Shedding some light on the key trends driving the market, Jaydeep Ghosh pointed that online consumption of sports is on the rise. Moreover, there has been an increase in viewership, sponsorship as well as participation in sports other than cricket. He further said that growth is also seen in rural viewership numbers and female viewers – both online and television.

Commenting on the reach and popularity of non-cricket sports in India, Harsha Bhogle said, “It is a disgrace for our country to be a single-sport nation. More people like to see the back page filled with glory and not the front page consisting of sadness.” According to him, “Time and space are the inherit requirements of sports. Doing grassroots is not sexy, but giving medals is. Nowadays, there is more focus on post-event recognition rather than pre-event investment.”

Ashu Jindal sees a significant growth in non-cricket sport and betted that next generation we will be a multi-sport country. With the growth in economic situation of people they are ready to shelve some amount of their earning on sports and this will increase significantly. Speaking from corporate point of view, Vinit Karnik said, “Corporate are coming ahead and trying to identify the sporting gems through their CSR initiatives. The growth of non-cricket sport is tremendous in smaller towns. Corporates are seeing it not from any investment or long term plan point of view but as opportunities. ROI in cricket is more certain. Corporate funding needs a proper structure or needs to build the sporting culture at the grassroot level and if that is achieved, everything will fall into place.”

According to Sam Balsara, Business of Sports is re-emerging but has not grown as much as many other things in India have. He said, “Anybody who is involved in the business of sports has necessarily thought of profit at the end of the day.” To this Harsha Bhogle agreed by stating that you don’t want to see poverty in sport but profit.

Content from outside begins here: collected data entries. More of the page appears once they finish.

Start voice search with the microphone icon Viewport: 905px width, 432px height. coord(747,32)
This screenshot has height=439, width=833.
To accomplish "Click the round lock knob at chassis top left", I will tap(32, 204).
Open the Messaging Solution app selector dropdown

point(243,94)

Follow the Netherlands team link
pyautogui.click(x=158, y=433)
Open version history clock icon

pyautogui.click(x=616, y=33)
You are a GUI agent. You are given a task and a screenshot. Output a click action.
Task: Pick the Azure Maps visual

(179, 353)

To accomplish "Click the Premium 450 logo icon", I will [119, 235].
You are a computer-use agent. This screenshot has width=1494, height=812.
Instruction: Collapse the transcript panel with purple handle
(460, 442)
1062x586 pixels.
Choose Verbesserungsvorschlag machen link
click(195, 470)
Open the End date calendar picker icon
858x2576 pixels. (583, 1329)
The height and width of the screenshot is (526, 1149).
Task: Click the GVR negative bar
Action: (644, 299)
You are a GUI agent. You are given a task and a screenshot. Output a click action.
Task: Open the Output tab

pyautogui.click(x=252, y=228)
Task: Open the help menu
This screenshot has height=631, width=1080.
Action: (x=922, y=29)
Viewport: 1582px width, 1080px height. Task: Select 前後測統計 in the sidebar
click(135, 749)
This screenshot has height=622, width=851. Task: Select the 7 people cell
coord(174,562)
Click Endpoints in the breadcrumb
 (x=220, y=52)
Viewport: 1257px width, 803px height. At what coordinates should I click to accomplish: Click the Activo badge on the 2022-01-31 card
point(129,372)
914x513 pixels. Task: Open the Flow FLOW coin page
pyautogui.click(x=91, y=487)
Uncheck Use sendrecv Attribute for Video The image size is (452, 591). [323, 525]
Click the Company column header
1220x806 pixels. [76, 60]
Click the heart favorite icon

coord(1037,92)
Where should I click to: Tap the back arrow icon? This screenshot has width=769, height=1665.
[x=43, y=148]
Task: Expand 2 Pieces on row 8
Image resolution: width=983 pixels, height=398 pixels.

“We have to have and create a supply-chain phenomenon,” commented Karan Ahluwalia when asked about provision of industry status to sports. Coming from a small town, as Sanjeev Tripathi puts himself, stressed upon the point that democratisation of sports other than cricket is happening. “In Ahmedabad, there is no hullaballoo on cricket, but football. There are 20 such academics who are supporting the sport and promoting it.” Is government doing the job right? “Sports need love and government is not in the business of love,” quips Harsha.

“Quality of storytelling also plays an important role in creating a hero and Creation of heroes rival the power of federation,” Harsha said. To this Sam added, “To promote or popularise any sport, heroes and winners are needed. One needs to win and also the Power of Media plays a significant role.”

“Brands sponsoring the sport need to spend at least 2 times more for leveraging that and creating noise or buzz around it,” said Prof Tripathi, explaining the Rule of Thumb. To this Sam Balsara commented that return of investment in conventional advertising is coming down. And also according to him, Vivo is doing little to complify or augment the sponsorship (IPL).

All the panelists were of the view that sports network has to be survived on local needs. Home-grown sports will bring home-grown heroes and the creation of leagues will create the future. Given the likes of Mary Kom, Dipa Karmakar and many others, Harsha Bhogle stated that the North-East is a sports volcano that is waiting to erupt.